Au cours d’une carrière riche de près de deux cents films, René Navarre fut, tour à tour, bandit, homme politique, père de famille, forçat… Le public des cinémas a pu l’admirer dans quelques rôles récurrents, la formule du film à épisodes fournissant le prétexte au retour régulier d’un même protagoniste sur l’écran. Mais prêter ses traits à des personnages sans cesse différents participa aussi de sa réputation.
René Navarre fait alors partie de ces acteurs jugés sur leur capacité à incarner les héros les plus divers. Changer radicalement d’aspect à chaque nouveau film est en effet couramment perçu comme un des signes distinctifs de la vedette au registre dramatique. Rien de commun avec certains ressorts de l’interprétation comique tels qu’ils se développent à partir du tournant des années 1910 : Max le dandy ou Charlot le vagabond se signalent au contraire par leur silhouette immuable, aussitôt reconnaissable d’un film à l’autre.

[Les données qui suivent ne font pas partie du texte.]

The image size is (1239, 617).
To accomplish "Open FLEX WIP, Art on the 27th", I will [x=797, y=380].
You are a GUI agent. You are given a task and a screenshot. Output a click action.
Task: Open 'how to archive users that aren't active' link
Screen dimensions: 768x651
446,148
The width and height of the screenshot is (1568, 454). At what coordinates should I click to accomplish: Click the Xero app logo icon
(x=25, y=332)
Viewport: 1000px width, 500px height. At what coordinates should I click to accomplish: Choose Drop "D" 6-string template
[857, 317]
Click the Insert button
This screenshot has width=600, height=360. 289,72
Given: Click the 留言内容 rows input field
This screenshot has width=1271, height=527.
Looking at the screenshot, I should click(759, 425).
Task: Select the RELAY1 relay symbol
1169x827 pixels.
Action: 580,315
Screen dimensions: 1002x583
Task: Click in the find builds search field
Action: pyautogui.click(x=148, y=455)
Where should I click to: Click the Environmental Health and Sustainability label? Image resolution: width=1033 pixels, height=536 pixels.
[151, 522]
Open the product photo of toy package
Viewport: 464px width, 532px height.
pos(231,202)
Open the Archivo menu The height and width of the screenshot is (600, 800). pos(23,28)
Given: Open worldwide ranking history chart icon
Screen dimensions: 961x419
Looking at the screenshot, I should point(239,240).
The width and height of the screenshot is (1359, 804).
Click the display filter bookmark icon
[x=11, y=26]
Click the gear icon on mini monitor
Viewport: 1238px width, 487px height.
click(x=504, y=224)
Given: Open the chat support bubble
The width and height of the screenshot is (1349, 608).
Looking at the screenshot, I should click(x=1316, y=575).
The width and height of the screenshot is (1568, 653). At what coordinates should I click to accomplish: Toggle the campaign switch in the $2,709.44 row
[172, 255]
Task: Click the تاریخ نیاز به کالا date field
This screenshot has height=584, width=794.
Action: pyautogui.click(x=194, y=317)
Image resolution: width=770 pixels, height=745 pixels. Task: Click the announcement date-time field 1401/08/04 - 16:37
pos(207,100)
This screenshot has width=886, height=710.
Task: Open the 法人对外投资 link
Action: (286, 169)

À l’instar du Russe Ivan Mosjoukine ou de l’Américain Lon Chaney, René Navarre cultive l’image d’un acteur au talent plastique et protéiforme. De film en film, la vedette met en scène sa disposition à la métamorphose. Il faut savoir se faire une « tête », recourir aux « trucs les plus invraisemblables pour [s]e déformer le nez, gonfler [s]es joues, [s]e rendre borgne, etc. * » Comme d’autres se vantent de faire eux-mêmes leurs cascades, René Navarre déclare dans ses mémoires n’avoir jamais recouru au savoir-faire d’un maquilleur.
Cet art du travestissement est aussi un élément de promotion des films. Dans les encarts publicitaires ou les dossiers d’exploitation, les photographies montrent souvent le comédien au plus fort de son rôle : le visage grimé, transformé, mais toujours reconnaissable de l’« artiste » donne un avant-goût de sa performance. Autre manière de souligner son génie polymorphe : il n’est pas rare de consacrer une pleine page d’une revue cinéphile aux différents personnages joués par la vedette. Plusieurs photographies présentent ainsi l’acteur en ses rôles et suggèrent l’étendue de sa palette de jeu.
René Navarre n’a pas été le seul à bénéficier de ces relais de la célébrité cinématographique. Mais qui d’autre que l’interprète de Fantômas, le criminel aux mille visages, aurait pu personnifier avec autant de vérité le pouvoir de métamorphose des grandes vedettes du muet ?
* Extrait des mémoires de René Navarre.